PROBLEM: Copy the rows from the first line down to and including the line with "Action: 77,1017", substituting "attachment" for "paperclip" and leaving everything else unchanged.

>> begin LISTED RECORDS

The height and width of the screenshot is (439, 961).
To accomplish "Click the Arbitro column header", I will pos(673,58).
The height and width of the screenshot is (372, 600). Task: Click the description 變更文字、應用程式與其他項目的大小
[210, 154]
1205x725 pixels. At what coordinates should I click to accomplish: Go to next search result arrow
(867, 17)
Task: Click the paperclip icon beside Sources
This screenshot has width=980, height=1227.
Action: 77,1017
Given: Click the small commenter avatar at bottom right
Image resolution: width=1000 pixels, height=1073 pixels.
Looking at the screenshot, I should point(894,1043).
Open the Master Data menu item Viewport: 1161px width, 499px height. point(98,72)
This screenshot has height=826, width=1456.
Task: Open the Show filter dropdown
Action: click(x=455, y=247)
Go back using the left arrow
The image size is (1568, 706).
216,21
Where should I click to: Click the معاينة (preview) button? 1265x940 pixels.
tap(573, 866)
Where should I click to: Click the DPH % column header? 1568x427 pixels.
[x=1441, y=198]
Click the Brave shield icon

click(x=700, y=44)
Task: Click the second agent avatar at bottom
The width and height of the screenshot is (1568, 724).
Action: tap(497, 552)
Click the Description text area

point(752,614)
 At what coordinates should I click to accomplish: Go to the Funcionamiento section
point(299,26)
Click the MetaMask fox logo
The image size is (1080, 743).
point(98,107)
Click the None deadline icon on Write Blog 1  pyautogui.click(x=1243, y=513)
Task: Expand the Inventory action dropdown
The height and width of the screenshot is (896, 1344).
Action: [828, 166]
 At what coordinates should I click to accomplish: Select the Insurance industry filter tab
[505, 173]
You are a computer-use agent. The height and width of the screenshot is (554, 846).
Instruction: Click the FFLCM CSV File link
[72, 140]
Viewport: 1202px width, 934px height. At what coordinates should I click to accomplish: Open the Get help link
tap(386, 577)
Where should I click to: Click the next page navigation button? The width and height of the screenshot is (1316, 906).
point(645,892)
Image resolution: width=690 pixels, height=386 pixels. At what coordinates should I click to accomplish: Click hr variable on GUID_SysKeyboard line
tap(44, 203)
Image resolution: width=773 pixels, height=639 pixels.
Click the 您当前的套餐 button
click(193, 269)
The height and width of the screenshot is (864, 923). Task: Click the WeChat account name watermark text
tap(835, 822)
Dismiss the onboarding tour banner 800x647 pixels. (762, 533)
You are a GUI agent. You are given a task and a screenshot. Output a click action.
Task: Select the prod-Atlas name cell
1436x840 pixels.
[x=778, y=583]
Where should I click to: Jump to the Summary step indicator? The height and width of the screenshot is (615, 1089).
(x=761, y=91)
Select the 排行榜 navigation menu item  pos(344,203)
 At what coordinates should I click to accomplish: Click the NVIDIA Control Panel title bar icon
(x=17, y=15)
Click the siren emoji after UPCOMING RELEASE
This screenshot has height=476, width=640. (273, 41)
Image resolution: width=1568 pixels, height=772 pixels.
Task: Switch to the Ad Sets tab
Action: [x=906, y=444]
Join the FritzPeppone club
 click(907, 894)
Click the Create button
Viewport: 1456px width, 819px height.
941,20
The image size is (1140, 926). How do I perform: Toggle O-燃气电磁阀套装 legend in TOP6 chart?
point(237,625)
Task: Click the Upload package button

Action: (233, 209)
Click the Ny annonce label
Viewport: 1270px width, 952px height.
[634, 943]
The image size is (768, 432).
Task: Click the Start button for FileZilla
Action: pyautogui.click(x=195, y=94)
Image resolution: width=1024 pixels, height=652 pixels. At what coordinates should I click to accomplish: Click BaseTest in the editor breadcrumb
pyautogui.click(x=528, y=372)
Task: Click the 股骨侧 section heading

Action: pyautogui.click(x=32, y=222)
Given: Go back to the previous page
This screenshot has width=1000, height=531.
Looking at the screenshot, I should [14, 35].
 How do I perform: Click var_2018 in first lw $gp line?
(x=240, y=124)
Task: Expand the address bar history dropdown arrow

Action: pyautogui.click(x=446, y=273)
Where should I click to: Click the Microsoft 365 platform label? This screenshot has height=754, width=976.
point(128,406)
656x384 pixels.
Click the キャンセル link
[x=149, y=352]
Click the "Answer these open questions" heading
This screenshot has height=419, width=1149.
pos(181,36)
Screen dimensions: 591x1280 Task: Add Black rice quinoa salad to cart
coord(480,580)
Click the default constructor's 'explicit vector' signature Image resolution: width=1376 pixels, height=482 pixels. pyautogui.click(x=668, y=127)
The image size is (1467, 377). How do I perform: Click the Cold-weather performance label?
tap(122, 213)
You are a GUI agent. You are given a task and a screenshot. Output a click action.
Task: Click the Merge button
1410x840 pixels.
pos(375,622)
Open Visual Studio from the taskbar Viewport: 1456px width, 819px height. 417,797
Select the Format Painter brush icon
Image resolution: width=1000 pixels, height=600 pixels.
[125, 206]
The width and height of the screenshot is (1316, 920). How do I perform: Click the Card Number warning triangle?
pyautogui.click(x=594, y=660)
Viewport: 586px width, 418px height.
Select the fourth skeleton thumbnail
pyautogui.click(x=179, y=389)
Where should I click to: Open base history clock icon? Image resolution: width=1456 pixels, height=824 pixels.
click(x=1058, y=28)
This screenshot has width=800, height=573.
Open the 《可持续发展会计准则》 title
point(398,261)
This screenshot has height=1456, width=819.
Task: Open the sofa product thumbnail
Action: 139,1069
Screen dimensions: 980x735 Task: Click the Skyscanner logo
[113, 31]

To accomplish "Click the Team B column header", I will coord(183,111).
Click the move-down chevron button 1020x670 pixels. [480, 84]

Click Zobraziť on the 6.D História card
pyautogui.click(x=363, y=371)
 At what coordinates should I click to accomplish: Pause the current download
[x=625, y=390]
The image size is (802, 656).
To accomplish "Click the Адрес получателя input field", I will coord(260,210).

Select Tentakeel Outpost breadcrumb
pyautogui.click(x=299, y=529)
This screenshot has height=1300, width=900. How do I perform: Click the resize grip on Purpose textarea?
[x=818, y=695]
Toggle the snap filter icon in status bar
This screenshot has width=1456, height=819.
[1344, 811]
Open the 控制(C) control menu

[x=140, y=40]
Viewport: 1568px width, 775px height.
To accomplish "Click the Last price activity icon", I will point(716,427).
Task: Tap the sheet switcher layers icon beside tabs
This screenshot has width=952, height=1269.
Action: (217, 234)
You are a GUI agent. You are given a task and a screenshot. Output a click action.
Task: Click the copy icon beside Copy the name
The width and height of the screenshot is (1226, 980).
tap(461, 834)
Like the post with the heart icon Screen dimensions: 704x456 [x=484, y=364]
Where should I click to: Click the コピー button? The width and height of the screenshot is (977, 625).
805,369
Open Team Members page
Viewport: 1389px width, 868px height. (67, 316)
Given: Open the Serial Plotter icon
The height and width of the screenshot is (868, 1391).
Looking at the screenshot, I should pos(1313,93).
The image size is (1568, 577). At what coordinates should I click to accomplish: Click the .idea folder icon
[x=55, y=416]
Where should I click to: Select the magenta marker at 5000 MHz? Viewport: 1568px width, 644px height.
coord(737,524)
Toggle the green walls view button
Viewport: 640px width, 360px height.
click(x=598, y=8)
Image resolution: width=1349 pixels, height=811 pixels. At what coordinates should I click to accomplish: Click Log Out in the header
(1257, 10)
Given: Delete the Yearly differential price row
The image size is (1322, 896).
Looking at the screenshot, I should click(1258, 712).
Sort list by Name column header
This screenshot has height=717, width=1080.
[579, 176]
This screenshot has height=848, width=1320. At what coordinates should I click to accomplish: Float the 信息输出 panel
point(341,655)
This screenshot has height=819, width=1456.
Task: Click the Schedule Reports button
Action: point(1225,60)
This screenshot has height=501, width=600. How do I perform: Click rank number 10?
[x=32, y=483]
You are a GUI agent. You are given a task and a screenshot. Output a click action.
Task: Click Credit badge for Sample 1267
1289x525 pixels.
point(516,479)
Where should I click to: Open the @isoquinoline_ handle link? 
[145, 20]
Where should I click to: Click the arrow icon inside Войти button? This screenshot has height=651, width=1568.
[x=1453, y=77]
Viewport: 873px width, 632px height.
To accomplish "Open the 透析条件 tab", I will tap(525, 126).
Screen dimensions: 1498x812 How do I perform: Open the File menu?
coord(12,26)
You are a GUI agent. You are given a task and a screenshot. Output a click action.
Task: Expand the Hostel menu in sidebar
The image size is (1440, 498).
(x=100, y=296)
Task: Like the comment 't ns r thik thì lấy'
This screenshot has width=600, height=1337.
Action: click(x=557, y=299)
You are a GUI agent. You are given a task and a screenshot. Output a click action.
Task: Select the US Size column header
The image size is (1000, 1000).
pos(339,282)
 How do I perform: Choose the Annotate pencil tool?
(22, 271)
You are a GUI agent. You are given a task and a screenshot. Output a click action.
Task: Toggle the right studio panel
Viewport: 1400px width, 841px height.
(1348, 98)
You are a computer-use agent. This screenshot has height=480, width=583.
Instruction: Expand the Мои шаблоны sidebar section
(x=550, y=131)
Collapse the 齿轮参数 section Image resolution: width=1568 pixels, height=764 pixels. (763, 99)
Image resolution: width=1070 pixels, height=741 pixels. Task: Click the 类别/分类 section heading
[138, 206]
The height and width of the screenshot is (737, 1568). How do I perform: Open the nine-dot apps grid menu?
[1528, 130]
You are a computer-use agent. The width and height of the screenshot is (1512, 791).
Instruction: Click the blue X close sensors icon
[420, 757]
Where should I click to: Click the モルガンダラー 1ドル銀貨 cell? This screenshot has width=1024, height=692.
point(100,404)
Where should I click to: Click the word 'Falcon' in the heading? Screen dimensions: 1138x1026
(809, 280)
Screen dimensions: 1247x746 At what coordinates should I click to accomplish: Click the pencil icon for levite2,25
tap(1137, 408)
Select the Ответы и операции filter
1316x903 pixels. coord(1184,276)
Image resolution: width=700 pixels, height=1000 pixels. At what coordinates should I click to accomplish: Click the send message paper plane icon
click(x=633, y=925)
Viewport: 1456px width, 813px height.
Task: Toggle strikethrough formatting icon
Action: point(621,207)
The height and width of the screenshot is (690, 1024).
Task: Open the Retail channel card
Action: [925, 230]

>> end LISTED RECORDS

OUTPUT BELOW:
The height and width of the screenshot is (439, 961).
To accomplish "Click the Arbitro column header", I will pos(673,58).
The height and width of the screenshot is (372, 600). Task: Click the description 變更文字、應用程式與其他項目的大小
[210, 154]
1205x725 pixels. At what coordinates should I click to accomplish: Go to next search result arrow
(867, 17)
Task: Click the attachment icon beside Sources
This screenshot has width=980, height=1227.
Action: 77,1017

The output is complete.